Welche Rolle spielen seneszente Zellen im Alternsprozess?

„Unser transparenter Fisch hat ein großes Potential für die Alternsforschung und eröffnet ein breites Spektrum völlig neuer Anwendungsmöglichkeiten. In meiner Gruppe wird die neue transparente Fisch-Linie bereits für in-vivo-Studien von seneszenten Zellen eingesetzt“, berichtet Prof. Englert. Seneszente Zellen sind Zellen, die sich nicht mehr teilen und durch die stetige Freisetzung entzündungsfördernder Stoffe umliegende Zellen und das Gewebe beeinflussen. Bisher ist nur wenig über die Rolle und Funktion dieser Zellen bekannt.

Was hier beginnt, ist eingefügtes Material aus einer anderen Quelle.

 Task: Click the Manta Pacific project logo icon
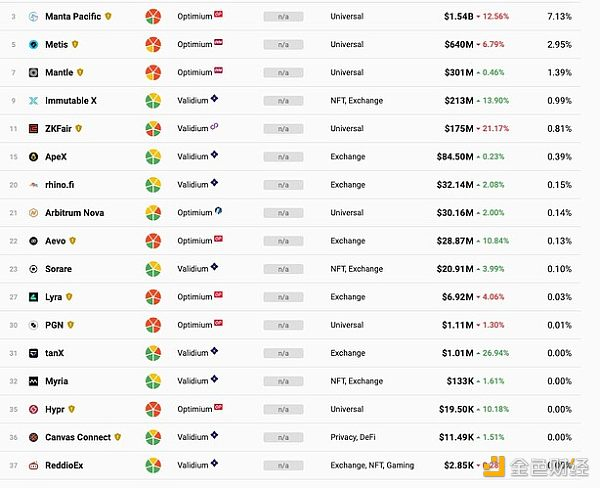point(35,17)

Man weiß, dass es beim Menschen, aber auch bei der Maus oder dem Killifisch mit zunehmendem Alter zu einem Anstieg seneszenter Zellen kommt, die im Alternsprozess im Körper eine Art Dauerentzündung hervorrufen. Die gezielte Entfernung seneszenter Zellen könnte daher zu einer besseren Gesundheit oder gar zur Verlangsamung des Alternsprozesses beitragen. Die Erforschung und Entwicklung von Substanzen, sogenannter Senolytika, die die seneszenten Zellen wirkungsvoll aus dem Körper entfernen können, ist daher nicht nur für die Pharma- und Anti-Aging-Industrie, sondern auch für die Alterns-forschung von großem Interesse.

„Mit dem Einsatz der klara-Linie haben wir nun die Möglichkeit, die Rolle von seneszenten Zellen im lebenden Organismus auf molekularer Ebene live zu erforschen. Durch Markierung mit Fluorophoren und anschließenden fluoreszenzmikroskopischen Untersuchungen können wir erfahren, wo diese wann im Körper auftreten, ob sie an bestimmten Orten im Körper eventuell gehäuft vorkommen und welche Auswirkungen ihre Entfernung auf die umliegenden Zellen und Gewebe hat“, hebt Dr. Krug die Vorteile von „klara“ hervor. Dies wird zu neuen Erkenntnissen bezüglich der Rolle und Funktion dieser speziellen Zellpopulation während des Alterns führen.